Not everyone's been that easy. One of the downsides to fetishizing the relatively well-adjusted hipster guy next door is that, though he may pose for free, he tends to have scruples. "We're not finding people that are going to have sex in front of us," says Adams. "So for the first issue, we did what we could with what we had -- which was a couple of really cute guy friends who said they'd pose." One of the first volunteers later decided not to have his pictures run because his mother would die if she found out. To soothe the nerves of another, they took him to a nude beach on Fire Island where he'd just be one of many in the buff. ("We had to convince him," says Taggart, "but he loved us trying to convince him.") They do retain a single girlfriend for fluffing. "But basically the guys have to fluff themselves. We have a hands-off approach -- you know, we have to take the pictures. We fluff on a level that's more cerebral. We're very encouraging verbally."

The magazine's first cover boy, Josh Slater, who, with black ringlets hanging in his sleepy eyes, could pass for one of the Strokes, appreciates their M.O. He says the shoot, which took place at Adams' apartment, was never sleazy or raunchy. "They were really sweet and positive about the whole thing," Slater says. "They were like, "Awesome! You did it!"' Slater, 25, an artist who recently moved to Portland, Ore., from Brooklyn, found his way into the magazine via his roommate, who is a contributing writer. He says that he wasn't sure about posing at first, but since he'd done work as an artist's model, and, he says, "it's not like I'm running for Congress, or plan to," decided there was nothing to lose. (Getting liquored up a bit helped.) Some friends made fun of him for it, he admits, "but once they saw that the magazine wasn't trashy, they stopped." Would his mother die if she knew what he'd done? "The first thing she said when she heard about it was, 'Josh, promise me you won't go into prostitution.' But for the most part she's been weirdly positive, saying, 'Oh, maybe this will lead to something!' She's sort of psyched. I think she thinks I'm doing nothing with my life."

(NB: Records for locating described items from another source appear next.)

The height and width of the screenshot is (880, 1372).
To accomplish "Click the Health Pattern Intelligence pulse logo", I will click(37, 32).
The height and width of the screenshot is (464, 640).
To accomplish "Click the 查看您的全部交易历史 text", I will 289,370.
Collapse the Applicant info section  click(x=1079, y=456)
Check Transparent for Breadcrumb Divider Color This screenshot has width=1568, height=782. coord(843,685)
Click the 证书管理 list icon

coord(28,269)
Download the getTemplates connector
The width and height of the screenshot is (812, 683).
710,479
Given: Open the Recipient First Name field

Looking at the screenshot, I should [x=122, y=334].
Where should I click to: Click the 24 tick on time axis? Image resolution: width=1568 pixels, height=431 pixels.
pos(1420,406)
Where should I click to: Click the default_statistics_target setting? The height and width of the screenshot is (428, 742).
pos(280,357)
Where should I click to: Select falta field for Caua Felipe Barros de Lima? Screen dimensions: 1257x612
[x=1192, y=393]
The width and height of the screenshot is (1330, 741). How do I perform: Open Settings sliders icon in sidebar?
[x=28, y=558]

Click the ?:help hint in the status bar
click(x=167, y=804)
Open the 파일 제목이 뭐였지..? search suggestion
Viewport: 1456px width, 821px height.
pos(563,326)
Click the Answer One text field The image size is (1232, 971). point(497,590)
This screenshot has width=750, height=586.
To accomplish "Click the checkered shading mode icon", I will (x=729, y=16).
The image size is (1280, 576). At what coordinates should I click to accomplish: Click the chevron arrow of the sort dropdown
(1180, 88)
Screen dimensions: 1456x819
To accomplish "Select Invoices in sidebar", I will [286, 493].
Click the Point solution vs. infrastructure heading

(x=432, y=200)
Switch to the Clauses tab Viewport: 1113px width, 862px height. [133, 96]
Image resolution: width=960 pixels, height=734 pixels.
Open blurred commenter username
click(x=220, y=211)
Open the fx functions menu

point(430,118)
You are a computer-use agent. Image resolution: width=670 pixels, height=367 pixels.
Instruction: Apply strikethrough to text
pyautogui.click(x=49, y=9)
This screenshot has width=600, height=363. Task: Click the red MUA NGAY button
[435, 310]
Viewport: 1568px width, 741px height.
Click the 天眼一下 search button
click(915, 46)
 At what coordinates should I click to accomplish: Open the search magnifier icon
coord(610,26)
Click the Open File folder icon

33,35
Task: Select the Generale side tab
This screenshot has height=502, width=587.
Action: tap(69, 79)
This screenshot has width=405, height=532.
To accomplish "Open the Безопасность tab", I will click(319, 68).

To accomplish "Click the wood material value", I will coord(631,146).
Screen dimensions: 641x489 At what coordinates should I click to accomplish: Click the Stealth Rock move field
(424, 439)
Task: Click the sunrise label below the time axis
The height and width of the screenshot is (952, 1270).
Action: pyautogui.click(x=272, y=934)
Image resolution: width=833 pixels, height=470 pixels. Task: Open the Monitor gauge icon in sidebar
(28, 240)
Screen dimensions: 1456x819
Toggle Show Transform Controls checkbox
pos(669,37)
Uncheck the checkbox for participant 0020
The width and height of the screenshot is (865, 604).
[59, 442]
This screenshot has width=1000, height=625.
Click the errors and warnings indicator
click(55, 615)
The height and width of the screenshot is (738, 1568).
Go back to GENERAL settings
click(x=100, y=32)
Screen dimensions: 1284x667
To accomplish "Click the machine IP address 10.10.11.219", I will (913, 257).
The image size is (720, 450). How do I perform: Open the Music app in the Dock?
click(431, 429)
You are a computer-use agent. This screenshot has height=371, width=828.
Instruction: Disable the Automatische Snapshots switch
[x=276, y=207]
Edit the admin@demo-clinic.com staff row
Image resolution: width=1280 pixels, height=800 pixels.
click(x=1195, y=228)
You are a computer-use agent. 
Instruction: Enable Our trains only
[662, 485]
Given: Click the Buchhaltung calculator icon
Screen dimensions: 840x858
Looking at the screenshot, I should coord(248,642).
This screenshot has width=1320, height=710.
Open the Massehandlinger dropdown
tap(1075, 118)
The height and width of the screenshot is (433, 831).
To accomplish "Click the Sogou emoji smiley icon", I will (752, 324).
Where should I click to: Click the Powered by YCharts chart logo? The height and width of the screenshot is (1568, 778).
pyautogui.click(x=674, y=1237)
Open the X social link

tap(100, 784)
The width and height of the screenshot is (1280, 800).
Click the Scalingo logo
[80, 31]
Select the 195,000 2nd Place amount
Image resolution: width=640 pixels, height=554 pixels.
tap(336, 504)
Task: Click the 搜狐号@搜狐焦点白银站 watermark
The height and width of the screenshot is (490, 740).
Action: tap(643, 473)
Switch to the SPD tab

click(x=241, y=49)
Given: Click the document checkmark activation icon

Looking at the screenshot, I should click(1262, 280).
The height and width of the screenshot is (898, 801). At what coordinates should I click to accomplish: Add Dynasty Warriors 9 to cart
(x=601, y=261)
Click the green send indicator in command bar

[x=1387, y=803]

Taggart and Adams paid for the first issue themselves (contributors were paid through bartering and received some of Adams' jewelry). There was a fundraiser in September, and they solicited a few ads from female-friendly sex-toy shops, local bars and bands -- and as with most DIY enterprises, credit cards have been maxed out. One-third of the 3,000 copies they printed have been sold, and they say the magazine has already made back half of the nearly $10,000 they laid out for producing and printing it. They're gearing up to print 5,000 copies of the next edition, a music issue, which is due out in May. There is also talk, somewhat tongue in cheek, of building an empire. Says Adams: "We won't stop until we get a Sweet Action mansion in Mexico!"


By Carlene Bauer

Carlene Bauer is an editor at Elle magazine.